Weaker global demand comes as PC makers continue to aggressively cut prices in order to gain market share. Also on Wednesday, Gateway (GTW) started to slash prices in an effort to compete in a price war started by Dell Computer (DELL) earlier this year. Gateway, which saw sales nosedive 15% from last year’s levels and recorded a $503 million loss in the first quarter, said that it would sell PCs for a dollar less than rivals such as Dell, Sony, Hewlett Packard, International Business Machines (IBM), and Compaq Computer (CPQ). The ongoing price war is causing profit margins to collapse within the PC industry and raising investor concern over earnings for the remainder of this year.

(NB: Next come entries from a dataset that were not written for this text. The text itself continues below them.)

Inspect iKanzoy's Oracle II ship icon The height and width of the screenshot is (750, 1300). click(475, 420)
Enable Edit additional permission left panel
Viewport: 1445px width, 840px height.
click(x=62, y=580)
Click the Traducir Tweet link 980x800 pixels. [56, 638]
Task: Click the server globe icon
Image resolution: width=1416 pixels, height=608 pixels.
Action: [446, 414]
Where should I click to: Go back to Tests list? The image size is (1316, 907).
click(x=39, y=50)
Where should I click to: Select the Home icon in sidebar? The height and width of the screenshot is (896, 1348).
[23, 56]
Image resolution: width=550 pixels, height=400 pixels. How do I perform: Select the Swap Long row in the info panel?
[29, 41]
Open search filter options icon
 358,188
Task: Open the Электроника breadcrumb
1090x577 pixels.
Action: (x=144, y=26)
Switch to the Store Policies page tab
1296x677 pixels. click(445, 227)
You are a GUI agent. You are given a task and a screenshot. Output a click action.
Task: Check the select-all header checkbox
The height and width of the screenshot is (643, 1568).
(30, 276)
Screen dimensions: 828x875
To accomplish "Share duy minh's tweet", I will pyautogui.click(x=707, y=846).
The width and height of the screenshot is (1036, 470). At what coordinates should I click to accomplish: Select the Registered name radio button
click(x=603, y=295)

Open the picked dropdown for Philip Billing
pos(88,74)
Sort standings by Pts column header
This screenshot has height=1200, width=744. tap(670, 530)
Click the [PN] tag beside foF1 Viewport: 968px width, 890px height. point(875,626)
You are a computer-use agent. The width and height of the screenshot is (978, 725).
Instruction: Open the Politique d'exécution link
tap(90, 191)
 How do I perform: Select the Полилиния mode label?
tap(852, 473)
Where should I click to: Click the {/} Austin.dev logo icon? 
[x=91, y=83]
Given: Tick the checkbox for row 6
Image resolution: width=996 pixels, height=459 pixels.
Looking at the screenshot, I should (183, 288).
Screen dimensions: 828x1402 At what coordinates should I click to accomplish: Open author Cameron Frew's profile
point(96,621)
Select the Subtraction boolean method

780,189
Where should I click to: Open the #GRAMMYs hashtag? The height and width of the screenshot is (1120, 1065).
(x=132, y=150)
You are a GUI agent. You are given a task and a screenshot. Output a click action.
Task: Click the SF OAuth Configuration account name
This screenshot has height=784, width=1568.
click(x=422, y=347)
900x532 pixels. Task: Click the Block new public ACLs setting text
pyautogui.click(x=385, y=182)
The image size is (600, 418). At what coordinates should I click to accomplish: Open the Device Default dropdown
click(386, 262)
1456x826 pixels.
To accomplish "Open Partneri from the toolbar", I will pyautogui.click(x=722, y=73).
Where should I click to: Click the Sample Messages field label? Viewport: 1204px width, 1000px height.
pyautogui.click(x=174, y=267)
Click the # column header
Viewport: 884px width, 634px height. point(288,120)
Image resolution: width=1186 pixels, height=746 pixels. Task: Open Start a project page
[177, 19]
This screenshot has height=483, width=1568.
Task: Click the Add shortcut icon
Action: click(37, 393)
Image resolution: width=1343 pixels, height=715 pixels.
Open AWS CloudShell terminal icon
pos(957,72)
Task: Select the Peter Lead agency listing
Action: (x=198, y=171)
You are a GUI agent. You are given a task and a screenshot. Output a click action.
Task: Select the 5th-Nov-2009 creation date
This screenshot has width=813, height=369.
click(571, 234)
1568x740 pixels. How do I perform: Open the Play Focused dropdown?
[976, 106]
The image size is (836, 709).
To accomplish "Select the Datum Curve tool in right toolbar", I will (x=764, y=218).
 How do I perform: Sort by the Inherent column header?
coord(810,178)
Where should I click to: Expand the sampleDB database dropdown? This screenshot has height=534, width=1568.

Meanwhile, the lower prices appear to be doing little to stir demand. One factor underlying the lackluster interest is the absence of any killer new application requiring PC upgrades. The much- anticipated release of Microsoft’s (MSFT) Windows XP has been delayed until October. Still, the launch of the latest version of Microsoft’s popular operating system is not expected to offer the types of new features that would require upgrades or drive PC sales meaningfully higher. In short, there are no hot new applications bringing PC costumers back to the stores so far in 2001.

While the individual user has little incentive to purchase a new personal computer, corporations have cut spending on information technology. During the heydays of the dot-com boom, companies aggressively invested in business-to-business hardware. Others upgraded systems out of fear of Y2K. Over the course of two years, then, corporations spent heavily on information technology. Given the deteriorating economic conditions today and the absence of any anomalies such as Y2K, the money is no longer pouring into technology departments throughout corporate America.

Yet, despite all the problems plaguing the PC sector, the PHLX Box- Maker Index is up 14% on the year and, like most areas of the technology sector, the volatility of the index has been falling precipitously. In fact, since mid-April, the index of nine major PC makers has been moving not up or down, but sideways. This trend (or non-trend, if you will) perhaps reflects investor expectations that the worst is over for the box-makers. Given the recent news from Hewlett Packard and other headlines, however, that may be assuming a lot. After hearing the comments from H-P on Wednesday, Jerry Dodson, president of Parnassus Investments, was quoted as saying, “Business is terrible in the technology sector. I think the [US] economy is in recession. Many investors just haven’t come to grips with that fact.”

What happens if they do?


-- (the@tech.slowdown), June 09, 2001.

Early signs are appearing that the worst of the "Y2K Flood" may possibly be "cresting", or at least will crest later this summer. However, it could also be the "lull before the storm", as the Y2K Flood has behaved in "Elliott Wave" fashion, like most markets do; taking two steps up and then one step back. Few long-term phenomena with random input spikes behave totally linearly, especially with the large iatrogenic augmenting component.

In short, although there is new hope, this is no time to let down the guard. Even if Y2K's effects are ebbing, the ominous perpetual threat of cyberterrorism remains. It is ironic that the near best- case outcome of Y2K has resulted in civilization becoming MORE dependent on Information Technology than ever. Thus, civilization is becoming exquisitely vulnerable to being "blindsided" by sudden and severe Y2K-like disruptions, possibly even from sources or causes now not even foreseen.